The holidays are an important time for both parents and children. When it comes to parents who are or will be subject to parenting orders, some decisions need to be made on how to share this time fairly.
Legally, the schedule for holidays, vacations and school breaks overrides your regularly scheduled parenting time. So, it’s important to include a list of holidays you wish to celebrate in your parenting plan and make arrangements to share them.
Try to focus on your child’s point of view. Remember that they need holiday time with both parents and with extended family. Ideally, that time would be free of distractions and focused on the fun and traditions of the holiday — not on driving from one parent’s house to the other. They need you and your ex to support their participation in these family rituals and to work together.

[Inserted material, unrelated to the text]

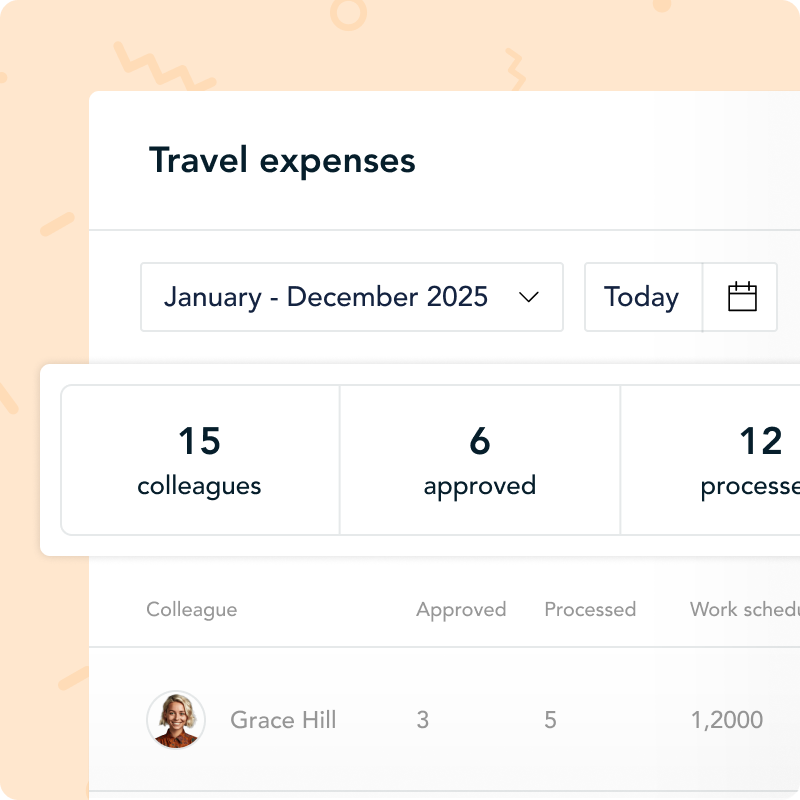Open the Grace Hill name link
This screenshot has height=800, width=800.
coord(283,720)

Splitting or alternating years
Different arrangements make sense for different holidays. For example, it might make sense for the children’s mother always to get Mother’s Day with them and the father to always get Father’s Day. Even that, however, can differ depending on your family’s needs.
You may choose to alternate years for some holidays. For example, Dad might get the kids for Halloween in even years and Mom in odd years.

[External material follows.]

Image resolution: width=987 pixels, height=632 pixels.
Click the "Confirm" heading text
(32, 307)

Other holidays can be split, if you prefer. For example, one parent might get New Year’s Eve, while the other gets New Year’s Day. Sometimes, however, splitting holidays means extensive travel for the children on the special day itself.
You might agree to share some holidays, such as the child’s birthday. Or, that might not be an option for you.
The important thing is to decide what you think is fair and make solid arrangements in your parenting plan. Not all holidays have to be handled the same way.
Keep in mind that some holidays come with long weekends or time off from school. You may choose to split this time, or trade some of it for an uninterrupted holiday with the kids. For example, you might choose to have both Christmas Eve and Christmas Day at the same household. In exchange, the other parent could get to spend more of the vacation with the kids. You could alternate years with the holiday.
You can also trade holidays, again alternating years. For example, if one parent gets the kids for the Fourth of July, the other parent would get them for Labor Day weekend.
Keep your children’s developmental needs in mind
Even though your kids love both of you, there may be one parent who generally spends more time with them. That parent’s house may feel more like “home” than the other parent’s dwelling. It may not seem fair, but it happens all the time.
When the kids associate one parent’s house with being “home,” they may become anxious when at the other parent’s house for an extended period of time. Consider scheduling a video call with the “home” parent during the holiday or vacation. On the other hand, a video call could increase the children’s sense of longing. Be sensitive to your children’s individual needs and try to find a balance.
As always in co-parenting, communication is key. Every vacation, holiday or school vacation should be carefully planned, and you should share the critical details with your ex.